# Mikrofon hallt ein wenig nach in Discord und Teamspeak



## Swiggle (8. September 2017)

Hallo Leute,  
habe ein Renkforce ST-60 USB an der Creative G5 angesteckt. Das Mikro steht vor mir auf dem Tisch mit einem Popschutz. Ein Schwenkarm ist noch nicht vorhanden momentan. Im Discord und Teamspeak habe ich nun das 'Problem' das es etwas hallt und man eben die Tasten der Tastatur hört.

Kann ich gegen den Hall irgendwas machen? Ich vermute das dieser halt durch mein Zimmer entsteht. 
Würde eine Armhalterung die Tastaturgeräusche vorbeugen oder wäre das auch nicht optimal?


Viele Grüße.


----------



## JackA (8. September 2017)

Akustikmatten


----------



## Swiggle (8. September 2017)

Reichen da günstige oder muss ich da auf was 'besonderes' achten?


----------



## DerKabelbinder (9. September 2017)

Wie hast du eigentlich ein Mic mit USB-Schnittstelle an einer Soundkarte angeschlossen? Doch nicht wohl per Klinke des Kopfhörer-Ausgangs? 

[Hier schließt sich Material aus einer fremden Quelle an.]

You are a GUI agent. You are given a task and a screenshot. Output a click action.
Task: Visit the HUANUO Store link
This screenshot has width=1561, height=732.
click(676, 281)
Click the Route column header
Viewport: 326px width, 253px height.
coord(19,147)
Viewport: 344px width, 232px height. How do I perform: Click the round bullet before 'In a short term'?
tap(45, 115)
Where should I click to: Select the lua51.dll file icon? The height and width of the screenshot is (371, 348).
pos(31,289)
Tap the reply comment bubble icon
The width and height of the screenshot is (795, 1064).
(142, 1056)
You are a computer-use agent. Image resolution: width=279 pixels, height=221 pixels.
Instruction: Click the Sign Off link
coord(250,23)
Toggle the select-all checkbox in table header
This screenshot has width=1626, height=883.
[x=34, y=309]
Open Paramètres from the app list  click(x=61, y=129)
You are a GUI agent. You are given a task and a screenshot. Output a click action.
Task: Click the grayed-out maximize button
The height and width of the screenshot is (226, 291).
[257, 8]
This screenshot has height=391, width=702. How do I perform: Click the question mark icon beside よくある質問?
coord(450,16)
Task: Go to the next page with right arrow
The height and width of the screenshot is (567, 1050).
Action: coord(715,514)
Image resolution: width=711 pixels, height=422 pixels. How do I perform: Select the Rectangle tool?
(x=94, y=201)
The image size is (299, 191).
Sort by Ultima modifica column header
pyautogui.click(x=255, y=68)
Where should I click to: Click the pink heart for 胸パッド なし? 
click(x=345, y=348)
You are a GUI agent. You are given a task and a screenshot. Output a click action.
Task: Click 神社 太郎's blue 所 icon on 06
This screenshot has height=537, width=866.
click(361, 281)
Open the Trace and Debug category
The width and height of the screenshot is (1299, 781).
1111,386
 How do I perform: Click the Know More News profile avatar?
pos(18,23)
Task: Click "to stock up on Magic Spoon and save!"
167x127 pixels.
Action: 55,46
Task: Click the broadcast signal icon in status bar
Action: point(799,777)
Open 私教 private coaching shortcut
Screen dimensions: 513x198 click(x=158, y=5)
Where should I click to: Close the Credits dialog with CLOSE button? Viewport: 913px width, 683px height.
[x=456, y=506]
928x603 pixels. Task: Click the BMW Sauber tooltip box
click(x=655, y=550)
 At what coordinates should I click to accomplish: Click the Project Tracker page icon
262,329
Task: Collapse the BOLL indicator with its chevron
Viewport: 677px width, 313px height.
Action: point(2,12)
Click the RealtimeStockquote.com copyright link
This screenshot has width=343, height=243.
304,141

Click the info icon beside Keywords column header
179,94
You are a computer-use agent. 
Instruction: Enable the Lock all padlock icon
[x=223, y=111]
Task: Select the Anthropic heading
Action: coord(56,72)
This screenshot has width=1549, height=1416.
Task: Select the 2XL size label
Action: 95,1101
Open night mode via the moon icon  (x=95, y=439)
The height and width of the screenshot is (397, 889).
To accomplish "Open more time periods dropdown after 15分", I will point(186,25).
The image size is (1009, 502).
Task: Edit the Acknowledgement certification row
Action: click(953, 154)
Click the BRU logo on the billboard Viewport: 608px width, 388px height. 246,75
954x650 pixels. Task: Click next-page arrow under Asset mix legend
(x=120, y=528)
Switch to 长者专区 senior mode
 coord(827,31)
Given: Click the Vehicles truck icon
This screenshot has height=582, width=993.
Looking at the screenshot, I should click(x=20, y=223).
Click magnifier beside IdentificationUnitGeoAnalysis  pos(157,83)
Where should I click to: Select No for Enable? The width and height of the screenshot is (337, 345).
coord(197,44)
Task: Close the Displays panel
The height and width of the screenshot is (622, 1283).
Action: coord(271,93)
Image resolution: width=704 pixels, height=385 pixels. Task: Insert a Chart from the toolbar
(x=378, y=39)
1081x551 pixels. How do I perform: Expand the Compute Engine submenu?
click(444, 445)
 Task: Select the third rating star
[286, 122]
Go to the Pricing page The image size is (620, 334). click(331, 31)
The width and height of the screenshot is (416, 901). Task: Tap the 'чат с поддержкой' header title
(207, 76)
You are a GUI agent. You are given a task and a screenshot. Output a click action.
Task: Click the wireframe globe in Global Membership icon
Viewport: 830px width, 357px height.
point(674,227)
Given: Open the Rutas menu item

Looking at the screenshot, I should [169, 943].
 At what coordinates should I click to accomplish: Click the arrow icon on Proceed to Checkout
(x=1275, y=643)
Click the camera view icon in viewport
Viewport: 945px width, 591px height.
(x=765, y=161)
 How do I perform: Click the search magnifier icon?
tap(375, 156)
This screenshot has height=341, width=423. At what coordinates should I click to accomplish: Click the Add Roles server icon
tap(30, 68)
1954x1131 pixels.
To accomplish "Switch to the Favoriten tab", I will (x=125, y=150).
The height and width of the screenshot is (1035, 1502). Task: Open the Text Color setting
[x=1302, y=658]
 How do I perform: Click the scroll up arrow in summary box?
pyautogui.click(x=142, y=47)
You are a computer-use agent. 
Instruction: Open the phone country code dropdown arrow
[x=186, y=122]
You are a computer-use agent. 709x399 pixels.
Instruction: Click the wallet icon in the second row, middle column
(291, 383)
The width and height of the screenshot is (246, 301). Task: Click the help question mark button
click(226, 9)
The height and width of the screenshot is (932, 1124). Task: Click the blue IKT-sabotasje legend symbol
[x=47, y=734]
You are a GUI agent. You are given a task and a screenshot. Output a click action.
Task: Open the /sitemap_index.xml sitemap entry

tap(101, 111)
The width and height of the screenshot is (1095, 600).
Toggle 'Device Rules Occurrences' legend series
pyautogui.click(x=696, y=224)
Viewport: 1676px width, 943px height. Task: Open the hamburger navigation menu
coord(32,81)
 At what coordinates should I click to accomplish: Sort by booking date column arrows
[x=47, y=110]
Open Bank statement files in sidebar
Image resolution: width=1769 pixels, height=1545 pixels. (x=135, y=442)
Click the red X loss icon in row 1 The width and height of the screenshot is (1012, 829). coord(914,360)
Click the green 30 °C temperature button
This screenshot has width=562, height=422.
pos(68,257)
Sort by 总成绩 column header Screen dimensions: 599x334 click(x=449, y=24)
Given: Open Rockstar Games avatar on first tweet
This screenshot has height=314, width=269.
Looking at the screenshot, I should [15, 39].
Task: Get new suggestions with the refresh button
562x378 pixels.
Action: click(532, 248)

Ein Schwenkarm eignet sich zur Entkopplung von Körperschall. Zum Beispiel dann, wenn der Schreibtisch oft in Schwingung versetzt wird (Umherräumen von Gegenständen, harter Aufschlag an der Tastatur, mal mit der Armlehne drangestoßen etc.). Wenn du in deinen Aufnahmen schonmal ein dumpfes Rumepln wahrnehmen kannst, dann könnte ein besseres Stativ durchaus helfen.

Den Hall kannst du verringern, indem du zunächst einmal die Erstreflexionsflächen mit Absorbern behandelst. Am besten eignen sich hier Breitbandabsorber, welche nicht nur die hohen Frequenzen dämpfen. Mit einfachem Schaumstoff wird es schnell dumpf, weil Mittel- und Tiefton überhaupt nicht beinträchtigt werden. Im günstigen Eigenbau kann man mit Mineralwolle ganz gute Ergebnisse erzielen. Einfach mal nach "DIY Breitbandabsorber" oder "Superchunks" erkundigen. Da gibt es hunderte Anleitungen im Netz 

PS: Tastatur mit O-Ringen oder Landig-Pads ausstatten und auf der Unterseite mit ein paar Gummi-Füßen entkoppeln. Das wirkt wahre Wunder!


----------



## Swiggle (9. September 2017)

Doch klar, per Klinke ab in den Kopfhörer Ausgang  Nein, natürlich nicht. Ist ganz normal per USB an der Soundkarte. Aufschlag der Tastatur hört man tatsächlich, auch wenn ich mit der Maus man etwas fester aufs Mauspad komme, merkt man halt wenn man bei Shootern kurbeln muss und öfter absetzt. 
 Landing Pads sind leider nicht möglich, kann die Tasten an der Logitech G810 nicht abnehmen... O-Ringe ist dann wahrscheinlich auch schwer :b

Wegen den Absorbern schau ich mal, danke.


----------



## JackA (10. September 2017)

Das was die G5 bietet ist ja auch nur ein USB Port, die Soundkarte vom Mikro selbst steckt im Mikro, d.h. du könntest es auch einfach am PC-Mainboard anstecken.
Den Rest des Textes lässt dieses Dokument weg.